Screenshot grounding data

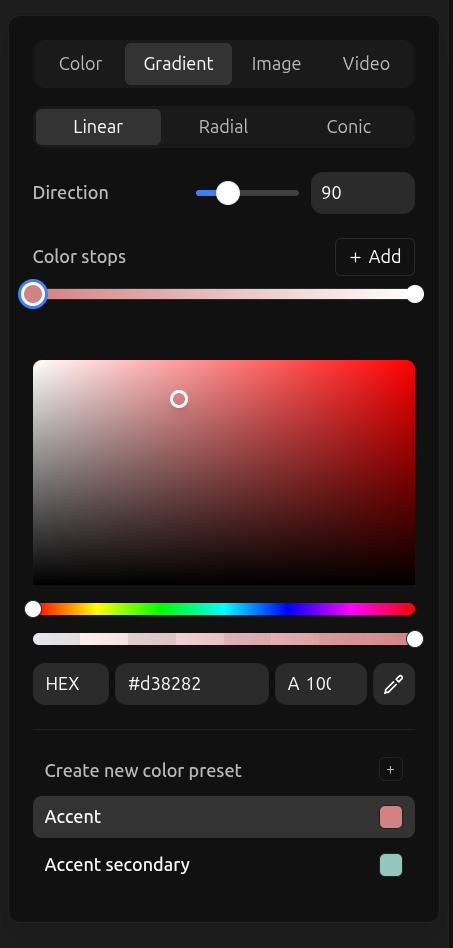Click the hue slider handle
This screenshot has width=453, height=948.
coord(33,609)
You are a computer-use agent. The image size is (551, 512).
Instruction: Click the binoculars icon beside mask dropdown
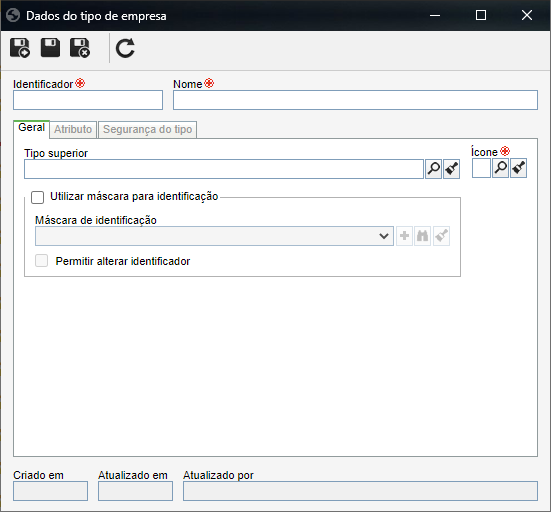tap(422, 236)
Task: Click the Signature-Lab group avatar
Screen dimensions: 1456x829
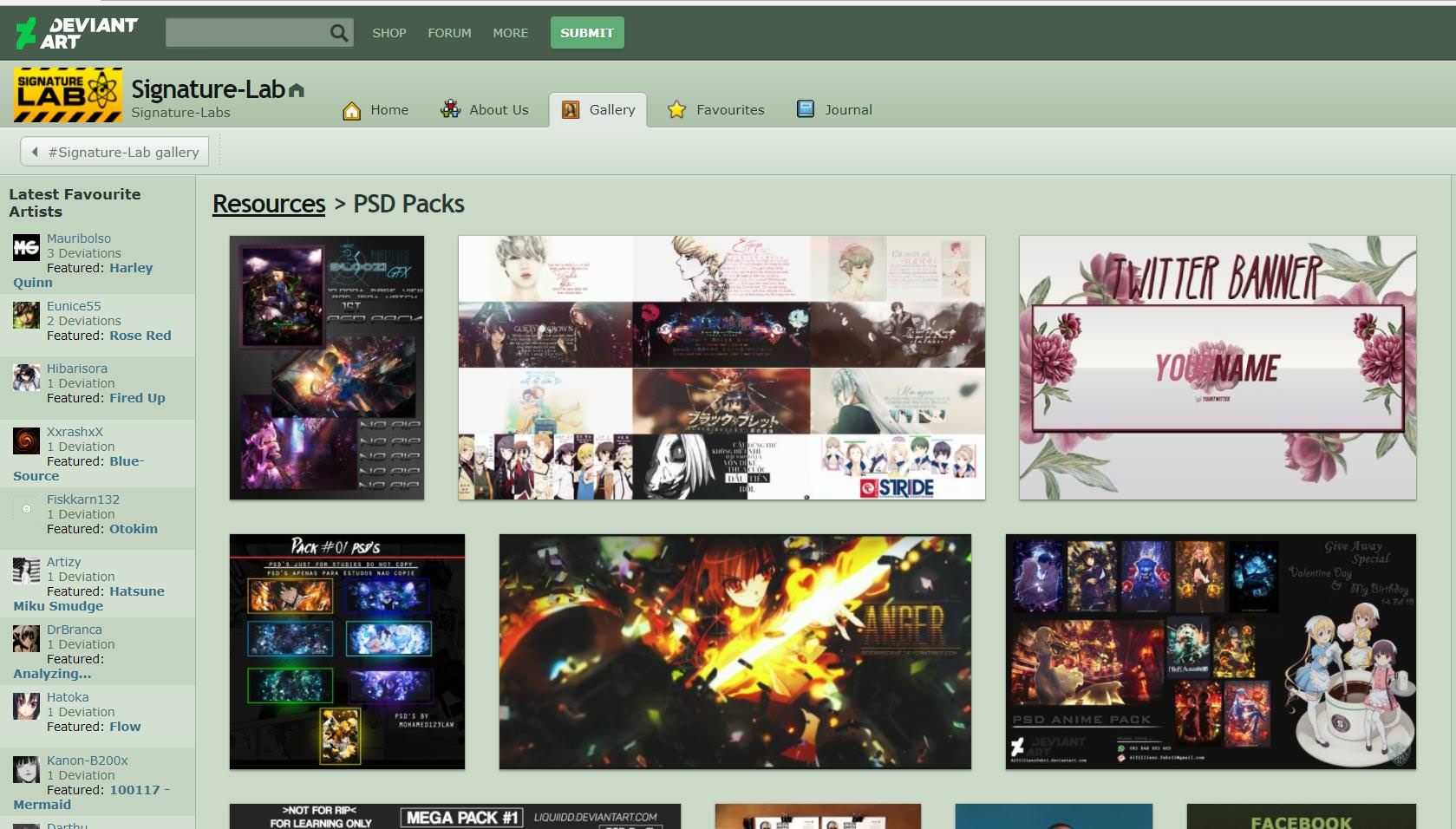Action: coord(68,95)
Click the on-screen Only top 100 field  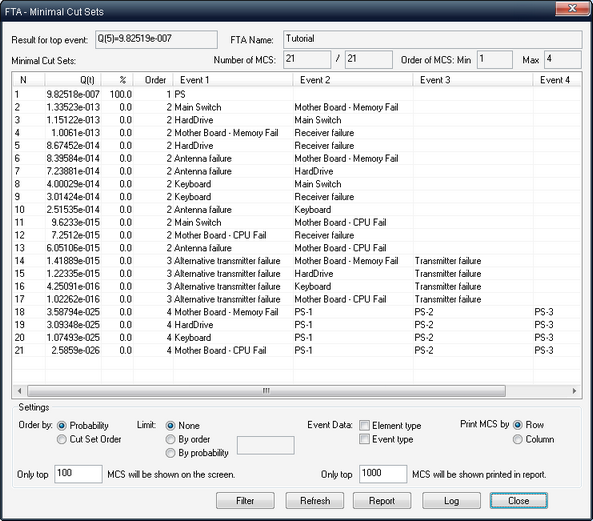point(78,474)
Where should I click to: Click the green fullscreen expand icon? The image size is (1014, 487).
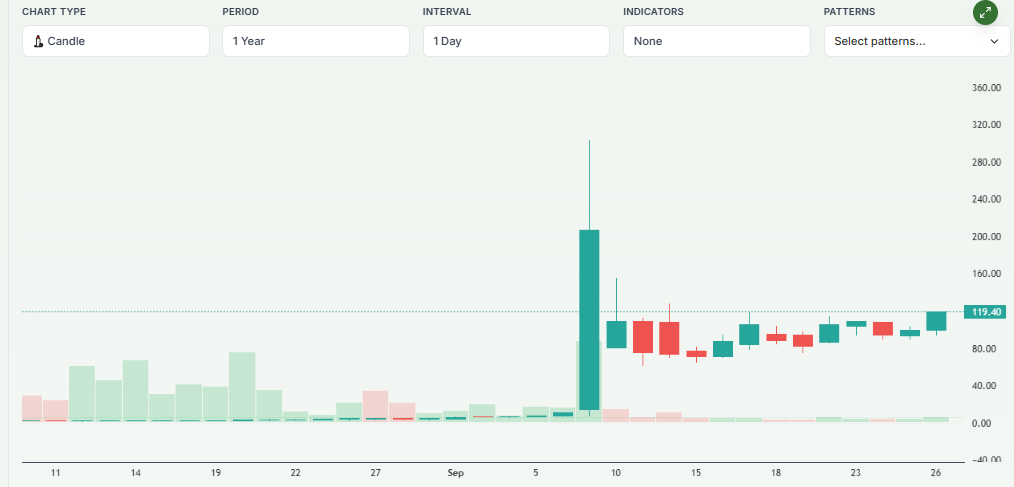(986, 13)

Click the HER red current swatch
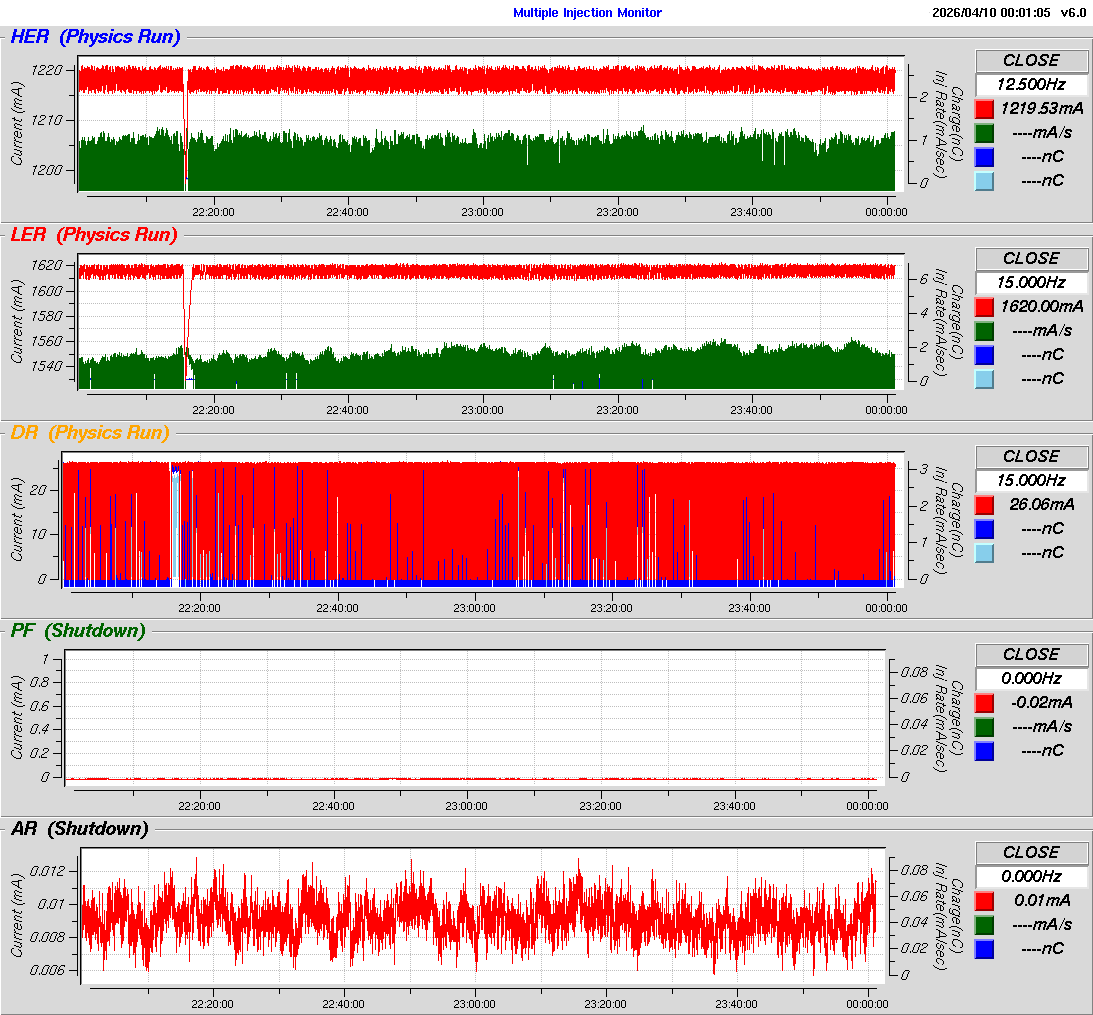(x=985, y=109)
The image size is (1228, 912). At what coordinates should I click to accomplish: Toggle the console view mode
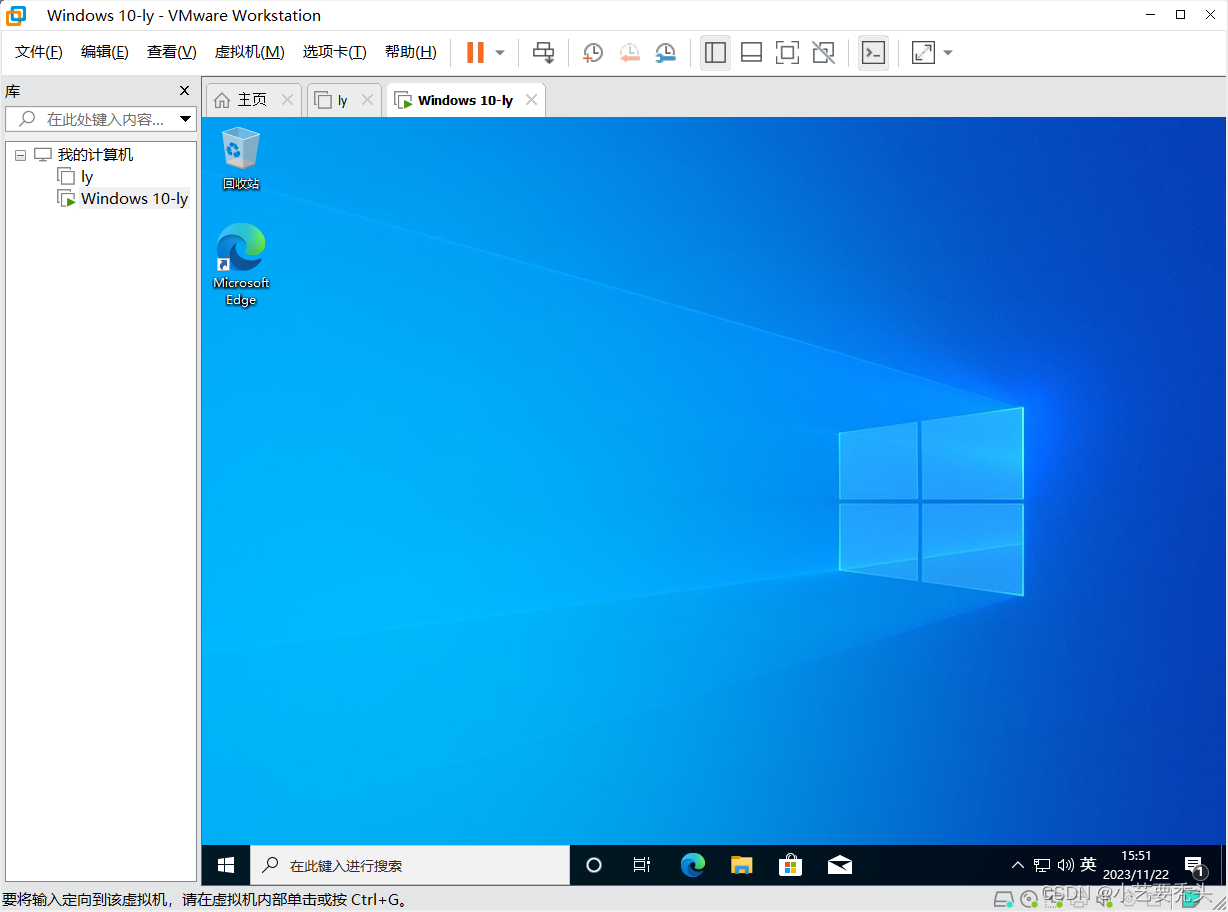click(x=872, y=52)
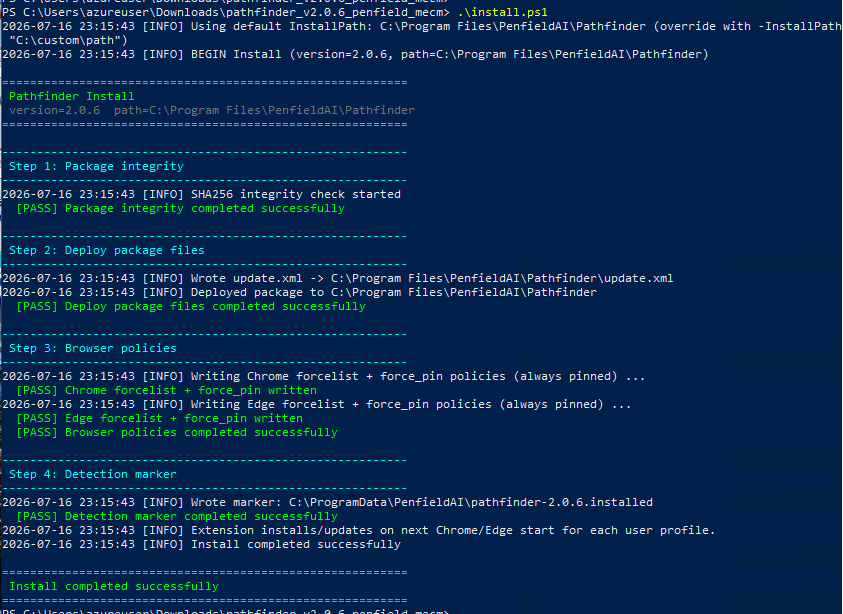This screenshot has width=843, height=614.
Task: Click the 'Extension installs/updates on next Chrome/Edge' line
Action: pos(359,530)
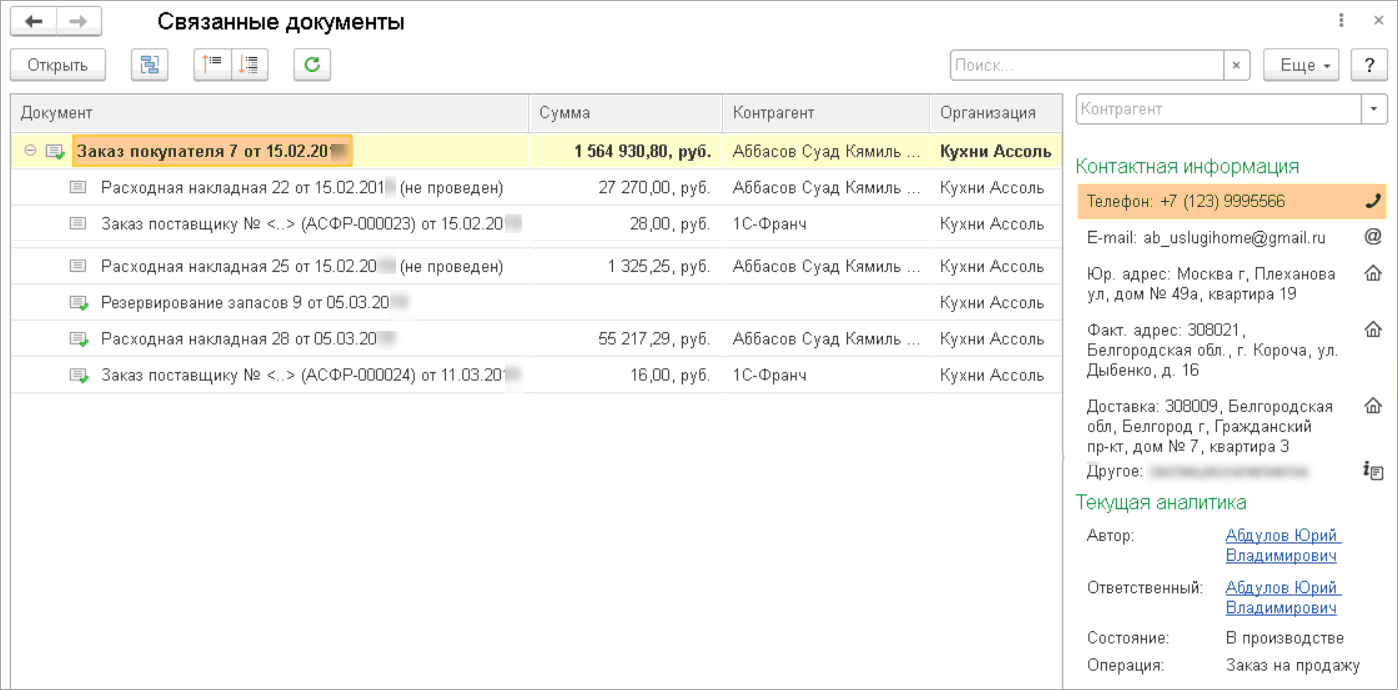
Task: Click the house icon beside Юр. адрес
Action: [1373, 274]
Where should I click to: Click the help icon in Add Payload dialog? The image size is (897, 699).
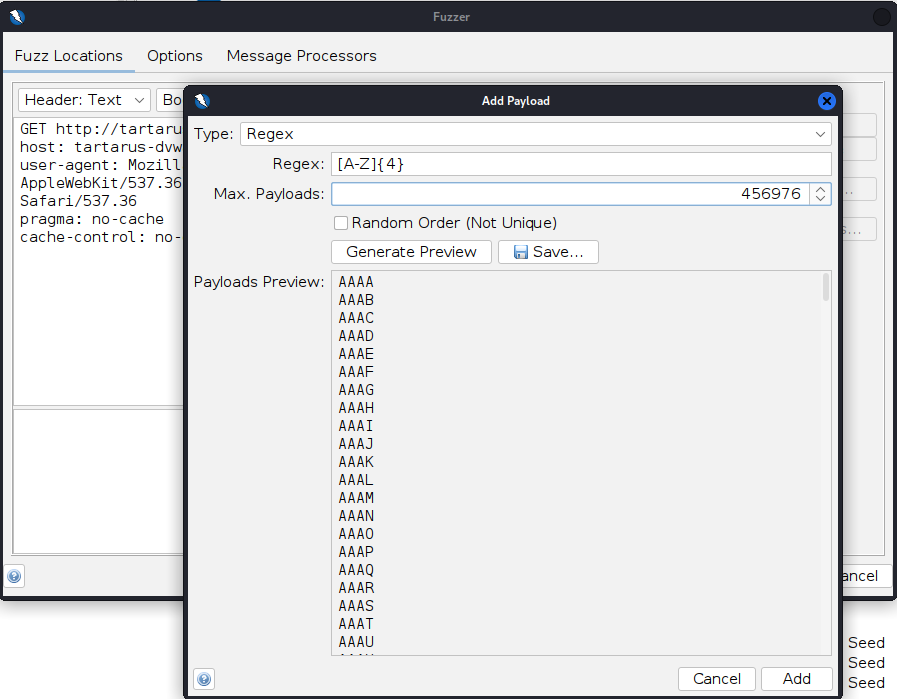[204, 679]
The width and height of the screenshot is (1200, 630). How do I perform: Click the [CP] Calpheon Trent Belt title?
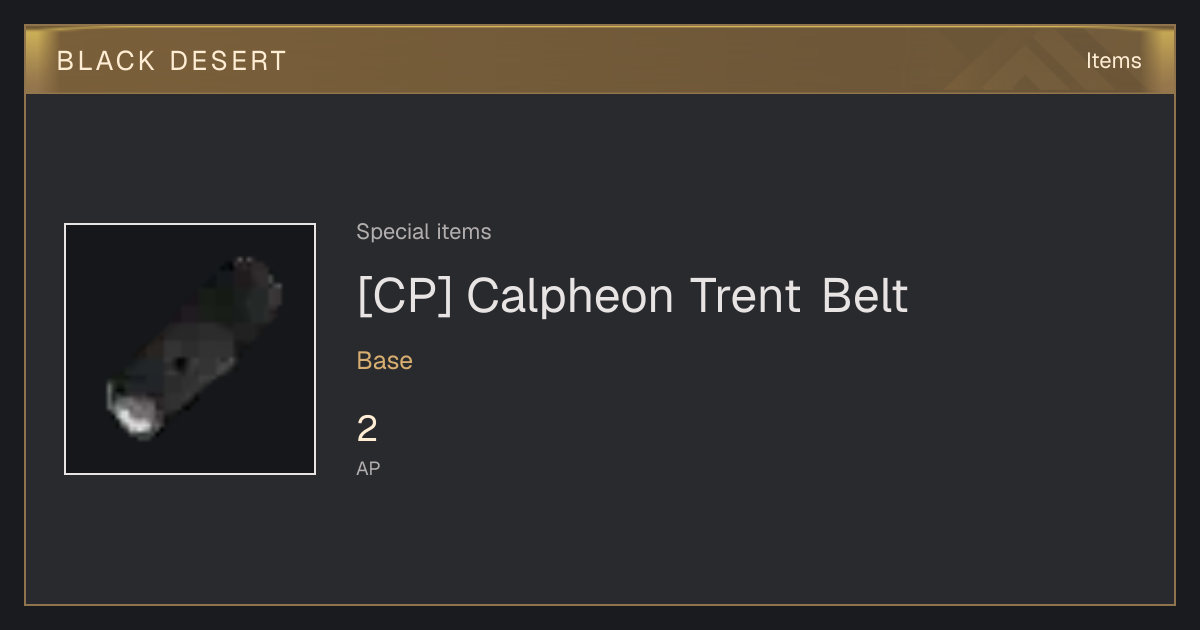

> _Try it_
From the line containing "Click the HER red current swatch" down to the last line of the entries above, set down every line exactly. Omit all pictures.

> _Result of this exercise_
Click the HER red current swatch
(x=985, y=109)
The image size is (1228, 912). At what coordinates should I click to accomplish: Toggle the console view mode
click(x=872, y=52)
This screenshot has width=843, height=614.
Task: Click the 'Extension installs/updates on next Chrome/Edge' line
Action: pos(359,530)
Task: Click the house icon beside Юр. адрес
Action: [1373, 274]
Where should I click to: Click the help icon in Add Payload dialog? The image size is (897, 699).
[204, 679]
The width and height of the screenshot is (1200, 630). How do I perform: Click the [CP] Calpheon Trent Belt title?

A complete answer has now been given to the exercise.